Blog post about remoteStorage as a local-first database (request for comments)

raucao · May 2, 2020, 9:49am

Hey @jaredly , thanks for the post and the feedback request!

I found quite a few issues in your post, so I took the time to run through the entire thing and address most points directly. Sorry for the overlong reply! Hopefully it is helpful to you, and possibly other people as well. Also, please feel free to ask follow-up questions about anything, of course!

remoteStorage is an offline-first solution that’s been around for quite some time, and stands out for having a formal spec, first drafted in 2012.

remoteStorage as a protocol is not offline-first per se. It is designed so that clients are able to implement offline-first sync. The current JavaScript reference client, remoteStorage.js, has been written as one such offline-first client. I think it’s important to make this distinction with every point in this article, as it is quite a big difference.
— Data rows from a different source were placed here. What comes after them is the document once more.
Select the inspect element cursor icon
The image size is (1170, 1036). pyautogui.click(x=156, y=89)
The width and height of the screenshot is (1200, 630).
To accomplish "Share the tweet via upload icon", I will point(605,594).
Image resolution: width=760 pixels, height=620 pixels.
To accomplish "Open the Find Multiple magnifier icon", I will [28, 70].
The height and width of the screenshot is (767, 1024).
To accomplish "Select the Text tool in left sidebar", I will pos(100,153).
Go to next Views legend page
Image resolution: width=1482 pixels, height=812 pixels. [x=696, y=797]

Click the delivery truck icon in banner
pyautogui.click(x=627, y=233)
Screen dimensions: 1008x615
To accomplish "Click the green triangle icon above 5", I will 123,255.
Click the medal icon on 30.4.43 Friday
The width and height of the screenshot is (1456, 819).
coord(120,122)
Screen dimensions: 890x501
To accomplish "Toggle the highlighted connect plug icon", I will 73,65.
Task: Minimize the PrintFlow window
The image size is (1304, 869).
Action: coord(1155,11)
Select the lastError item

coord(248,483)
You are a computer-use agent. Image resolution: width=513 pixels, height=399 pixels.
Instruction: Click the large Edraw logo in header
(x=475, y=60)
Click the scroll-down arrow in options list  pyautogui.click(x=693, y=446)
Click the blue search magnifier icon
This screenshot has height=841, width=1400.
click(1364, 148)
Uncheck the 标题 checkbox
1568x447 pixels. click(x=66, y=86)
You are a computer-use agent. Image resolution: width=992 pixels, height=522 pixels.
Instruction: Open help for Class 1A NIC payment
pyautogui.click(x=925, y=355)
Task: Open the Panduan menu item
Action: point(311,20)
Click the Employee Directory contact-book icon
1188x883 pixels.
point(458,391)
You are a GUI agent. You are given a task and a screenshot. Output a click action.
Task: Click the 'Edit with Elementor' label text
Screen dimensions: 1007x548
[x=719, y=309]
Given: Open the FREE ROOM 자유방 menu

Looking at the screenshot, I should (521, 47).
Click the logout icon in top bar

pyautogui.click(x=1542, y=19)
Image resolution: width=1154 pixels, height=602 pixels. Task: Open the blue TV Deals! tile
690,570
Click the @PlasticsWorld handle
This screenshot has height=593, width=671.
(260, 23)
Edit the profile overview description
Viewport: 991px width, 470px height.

It would be really cool if it took off, but unfortunately there are only one or two commercial providers and the most-promising-looking open-source remoteStorage server has been unmaintained since early 2018.

I’m not sure why you think Mysteryshack is the “most-promising-looking” server, but there’s no arguing about language preferences, of course. However, I think it’s misleading to point out one server implementation for a draft protocol being unmaintained, when it’s not the one that had the most contributors in the past. The last PR for Armadietto was merged a couple months ago. And the most stable implementation, php-remote-storage usually gets timely responses from the author, when someone finds a bug. As it is so stable, that just doesn’t really happen much anymore.

Nevertheless, I figured it would be interesting to see how it stacks up according to my local-first database criteria.

Nice list!

Correctness

How are conflicts handled?

Conflicts are, well, not handled. If two clients change the same document, whichever syncs to the server first wins.

This is, well, not the whole story.

Conflicts are not managed on the server side per se, but the protocol is designed in a way that clients are able to handle them (déjà vu ). The way this works is that you tell the server your last version when you want to PUT (or DELETE) a document, and if the server has a different version stored, it must tell you so by not overwriting the data and returning a 412 status code (see versioning in the spec).

The reference client, remoteStorage.js, does throw conflict events, with both the local and remote data when an app would try to overwrite something. However, as handling a conflict is very much custom to the use case at hand, it’s on the app author to actually implement this. Depending on the case, they can either choose some automated-merge route, or even let the user handle it via UI. But the protocol cannot prescribe this for every use case, so it doesn’t.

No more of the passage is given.